■ **TEXT FOR ANALYSIS**:

This is not a “small risk” — it is a catastrophic security hole.
The built-in server is typically single-threaded or uses very limited threading.
This means:
Poor performance under multiple simultaneous requests
Slow responses when one request blocks others
No efficient use of modern multi-core CPUs
Production servers like Gunicorn, uWSGI, or Waitress can spawn many workers and scale properly.
If the built-in server crashes:
❌ It does NOT restart
❌ It does NOT isolate worker failures
❌ It offers no graceful reloads
A production server supervises workers and keeps the service alive.
Default servers lack:
Request timeouts
Rate limits
Connection limits
Slowloris mitigation
Security headers
Proper TLS/HTTPS support
They are insecure for public exposure.
You cannot run the built-in server under:
systemd units
service supervision
log rotation
error reporting
Production stacks integrate cleanly with system services.
Default servers cannot:
Serve many requests per second
Keep persistent connections
Handle WebSockets reliably
Serve large files efficiently
Production servers use event loops, pre-forking, threadpools, and optimised I/O.

■ **SUPPLIED INFORMATION**:
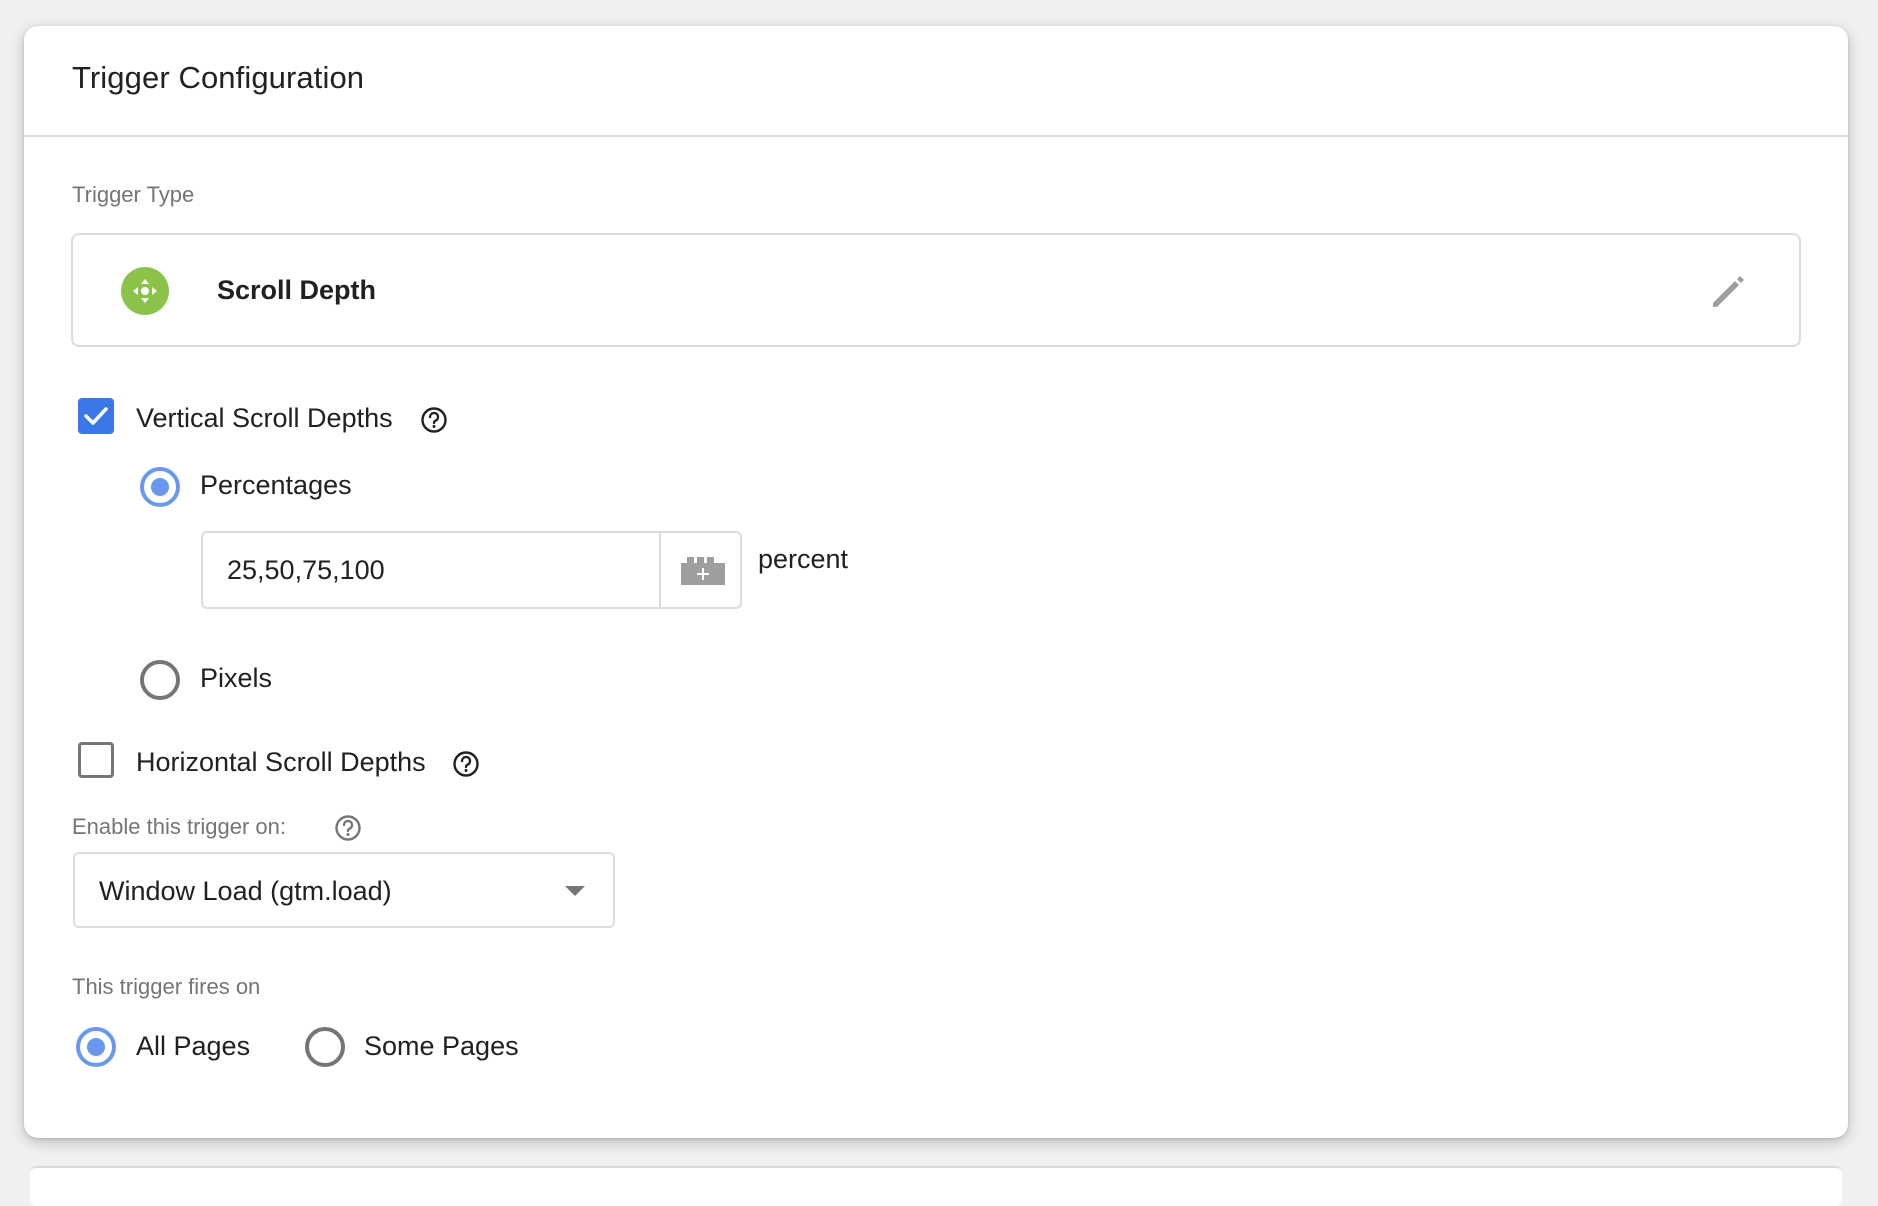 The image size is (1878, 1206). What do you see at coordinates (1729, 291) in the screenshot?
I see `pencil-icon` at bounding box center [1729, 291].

■ **REQUIRED TASKS**:
A - Answer these from the text on built-in servers:
(i) Which production servers does it name?
(ii) What does it say the built-in server does NOT do after a crash?
(iii) What connection type does it say default servers can't handle reliably?
B - Write out the part of the text on built-in servers that starts at "If the built-in" and ends at "the service alive.".
Work only from the text on built-in servers, not from the data.

■ **YOUR RESPONSES**:
A -
(i) Gunicorn, uWSGI, and Waitress
(ii) It does not restart, does not isolate worker failures, and offers no graceful reloads.
(iii) WebSockets

B -
If the built-in server crashes:
❌ It does NOT restart
❌ It does NOT isolate worker failures
❌ It offers no graceful reloads
A production server supervises workers and keeps the service alive.